╭─ EXCERPTED DATA

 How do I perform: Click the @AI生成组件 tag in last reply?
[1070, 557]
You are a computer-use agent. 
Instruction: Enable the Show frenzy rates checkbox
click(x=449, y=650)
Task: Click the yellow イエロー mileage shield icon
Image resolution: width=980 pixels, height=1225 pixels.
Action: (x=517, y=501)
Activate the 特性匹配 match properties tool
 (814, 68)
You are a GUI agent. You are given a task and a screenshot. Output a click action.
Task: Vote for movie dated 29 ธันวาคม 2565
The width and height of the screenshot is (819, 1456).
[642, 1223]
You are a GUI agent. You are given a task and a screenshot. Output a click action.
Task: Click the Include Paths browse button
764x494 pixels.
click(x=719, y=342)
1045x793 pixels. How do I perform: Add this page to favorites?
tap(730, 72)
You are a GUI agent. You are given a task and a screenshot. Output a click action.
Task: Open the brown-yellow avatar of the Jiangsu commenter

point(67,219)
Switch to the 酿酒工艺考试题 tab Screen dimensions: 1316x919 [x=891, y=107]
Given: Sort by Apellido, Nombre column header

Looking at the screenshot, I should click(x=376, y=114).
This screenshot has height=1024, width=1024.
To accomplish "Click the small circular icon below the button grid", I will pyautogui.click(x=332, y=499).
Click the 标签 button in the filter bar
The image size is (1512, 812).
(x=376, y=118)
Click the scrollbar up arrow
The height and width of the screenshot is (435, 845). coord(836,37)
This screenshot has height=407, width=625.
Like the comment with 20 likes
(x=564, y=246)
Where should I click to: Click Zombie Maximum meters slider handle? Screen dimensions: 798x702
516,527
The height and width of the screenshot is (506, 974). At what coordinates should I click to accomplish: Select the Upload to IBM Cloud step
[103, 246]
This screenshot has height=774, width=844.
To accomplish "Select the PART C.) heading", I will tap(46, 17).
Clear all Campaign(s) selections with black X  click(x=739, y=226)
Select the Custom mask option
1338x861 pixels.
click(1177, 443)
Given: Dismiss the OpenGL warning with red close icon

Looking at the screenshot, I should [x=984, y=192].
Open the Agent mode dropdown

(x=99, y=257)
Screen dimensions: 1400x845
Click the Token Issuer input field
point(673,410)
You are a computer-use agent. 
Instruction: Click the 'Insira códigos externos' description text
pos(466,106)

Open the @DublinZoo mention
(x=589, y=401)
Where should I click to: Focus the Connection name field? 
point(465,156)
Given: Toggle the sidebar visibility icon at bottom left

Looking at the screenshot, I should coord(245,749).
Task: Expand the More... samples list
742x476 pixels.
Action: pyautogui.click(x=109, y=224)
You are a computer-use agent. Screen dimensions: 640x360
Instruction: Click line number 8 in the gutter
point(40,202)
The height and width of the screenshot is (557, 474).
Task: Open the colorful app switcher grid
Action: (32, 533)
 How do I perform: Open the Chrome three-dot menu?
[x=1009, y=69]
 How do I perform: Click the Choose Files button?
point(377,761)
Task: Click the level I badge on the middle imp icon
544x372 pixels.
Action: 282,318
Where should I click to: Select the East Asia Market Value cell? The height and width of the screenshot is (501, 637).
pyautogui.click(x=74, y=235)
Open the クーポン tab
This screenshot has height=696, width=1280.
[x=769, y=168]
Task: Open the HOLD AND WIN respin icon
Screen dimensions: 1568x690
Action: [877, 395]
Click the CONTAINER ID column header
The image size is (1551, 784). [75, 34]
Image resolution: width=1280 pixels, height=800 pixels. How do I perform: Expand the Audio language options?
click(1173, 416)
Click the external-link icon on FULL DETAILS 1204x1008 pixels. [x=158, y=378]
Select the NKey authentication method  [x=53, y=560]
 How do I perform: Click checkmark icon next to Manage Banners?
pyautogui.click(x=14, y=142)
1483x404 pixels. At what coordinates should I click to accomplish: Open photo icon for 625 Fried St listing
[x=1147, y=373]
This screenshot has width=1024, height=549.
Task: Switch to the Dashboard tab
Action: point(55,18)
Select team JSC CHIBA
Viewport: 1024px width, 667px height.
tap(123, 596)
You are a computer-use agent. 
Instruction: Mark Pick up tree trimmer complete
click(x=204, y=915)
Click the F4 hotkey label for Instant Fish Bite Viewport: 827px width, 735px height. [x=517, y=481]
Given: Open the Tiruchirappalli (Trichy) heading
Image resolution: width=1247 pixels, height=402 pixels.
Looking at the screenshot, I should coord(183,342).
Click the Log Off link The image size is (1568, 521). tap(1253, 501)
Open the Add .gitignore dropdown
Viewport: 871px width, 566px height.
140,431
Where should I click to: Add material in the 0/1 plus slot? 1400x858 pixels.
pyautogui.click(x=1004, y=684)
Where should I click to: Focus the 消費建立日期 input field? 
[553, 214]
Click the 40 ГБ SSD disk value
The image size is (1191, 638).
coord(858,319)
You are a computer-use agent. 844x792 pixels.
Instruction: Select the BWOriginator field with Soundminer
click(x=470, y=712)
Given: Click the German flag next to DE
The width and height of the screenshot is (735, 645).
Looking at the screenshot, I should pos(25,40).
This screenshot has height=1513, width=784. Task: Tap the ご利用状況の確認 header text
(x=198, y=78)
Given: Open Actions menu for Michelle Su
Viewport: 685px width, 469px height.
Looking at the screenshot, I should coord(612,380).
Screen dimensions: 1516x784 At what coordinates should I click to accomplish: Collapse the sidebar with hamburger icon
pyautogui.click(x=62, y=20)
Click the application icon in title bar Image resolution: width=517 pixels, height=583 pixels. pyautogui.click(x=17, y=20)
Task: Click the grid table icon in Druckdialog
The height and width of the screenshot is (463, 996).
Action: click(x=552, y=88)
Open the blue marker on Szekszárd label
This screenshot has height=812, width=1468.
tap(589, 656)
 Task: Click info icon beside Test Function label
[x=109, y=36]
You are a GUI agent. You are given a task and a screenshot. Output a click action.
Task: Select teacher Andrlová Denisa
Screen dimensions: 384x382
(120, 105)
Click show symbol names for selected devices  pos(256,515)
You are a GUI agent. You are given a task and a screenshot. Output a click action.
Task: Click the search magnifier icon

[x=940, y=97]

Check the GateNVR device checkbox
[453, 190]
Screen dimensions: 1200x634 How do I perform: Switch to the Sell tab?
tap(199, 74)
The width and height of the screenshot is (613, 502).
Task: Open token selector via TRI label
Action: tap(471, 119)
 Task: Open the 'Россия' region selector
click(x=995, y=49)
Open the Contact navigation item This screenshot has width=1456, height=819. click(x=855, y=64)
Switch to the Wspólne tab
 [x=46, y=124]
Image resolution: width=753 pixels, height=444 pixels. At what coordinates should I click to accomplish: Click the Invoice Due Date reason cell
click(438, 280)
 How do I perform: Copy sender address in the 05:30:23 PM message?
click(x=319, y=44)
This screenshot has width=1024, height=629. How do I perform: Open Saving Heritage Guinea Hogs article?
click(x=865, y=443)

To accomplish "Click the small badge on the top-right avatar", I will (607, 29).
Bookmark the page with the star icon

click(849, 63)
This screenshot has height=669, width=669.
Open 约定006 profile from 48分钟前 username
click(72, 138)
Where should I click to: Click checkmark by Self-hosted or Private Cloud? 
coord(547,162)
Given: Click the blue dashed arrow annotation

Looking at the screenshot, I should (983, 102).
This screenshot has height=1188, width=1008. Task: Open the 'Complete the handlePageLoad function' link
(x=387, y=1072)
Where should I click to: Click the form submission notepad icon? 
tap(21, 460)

╰─

**REQUIREMENT:** The lines that contain the word "heading" are wanted; copy each of them from the records.

**RESULT OF THE EXERCISE:**
To accomplish "Select the PART C.) heading", I will tap(46, 17).
Given: Open the Tiruchirappalli (Trichy) heading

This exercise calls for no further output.